Text provided:
## start
There’s no shortage of people who want to believe they can make a difference in the world. Whether it’s improving conditions in developing areas of the world or assisting local residents who need it, there are things every person can do each day to help. As valuable as each contribution is, businesses have the power to reach even further, especially large corporations that have unlimited resources. Do businesses have a social responsibility to improve society as a whole?
TL;DR (Too Long; Didn't Read)
Social responsibility refers to the concept of businesses having an obligation to better society through their actions.
Definition of Social Responsibility in Business
Businesses generally focus the majority of their efforts on generating revenue. Even if their mission revolves around meeting customer demand or creating superior products, it all boils down to cash flow. Doing this requires relying on customers to spend their hard-earned money on a recurring basis. Once a business has hired employees, it is even more dependent on customer dollars both to survive and to be able to meet payroll twice a month.
Social responsibility can be defined as the concept that states that businesses have a duty to use their power for the greater good. In other words, by regularly making money off their respective communities, companies have an obligation to pay it back by somehow helping the people who make up those communities. For local businesses, this may mean giving back to area nonprofits, but companies that operate nationally or globally may see expectations that they help out charities beyond their own geographic boundaries.
## end
Dataset rows:
## start
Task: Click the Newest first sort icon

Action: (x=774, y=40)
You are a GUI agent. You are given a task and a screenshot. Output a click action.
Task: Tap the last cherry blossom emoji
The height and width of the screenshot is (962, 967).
## end
Problems:
- a) Answer these questions using the text on social responsibility in business:
(i) According to the TL;DR, what does social responsibility refer to?
(ii) How often does a business with employees need to meet payroll?
(iii) What may social responsibility mean for local businesses?
- b) Rewrite the paragraph of the text on social responsibility in business that begins "Businesses generally focus" as a short bulleted list that keeps its main facts.
- c) In one to three sentences, explain why the text on social responsibility in business says companies have an obligation to help the people in their communities.

Correct answers:
- a)
(i) It refers to the idea that businesses have an obligation to better society through their actions.
(ii) Twice a month.
(iii) It may mean giving back to area nonprofits.

- b)
- Businesses focus most of their efforts on generating revenue.
- Even a mission built around meeting customer demand or creating superior products comes down to cash flow.
- This depends on customers spending their money again and again.
- Once a business hires employees, it depends even more on customer dollars, both to survive and to meet payroll twice a month.

- c) Companies regularly make money off their communities. The text says this creates an obligation to pay it back by somehow helping the people who make up those communities.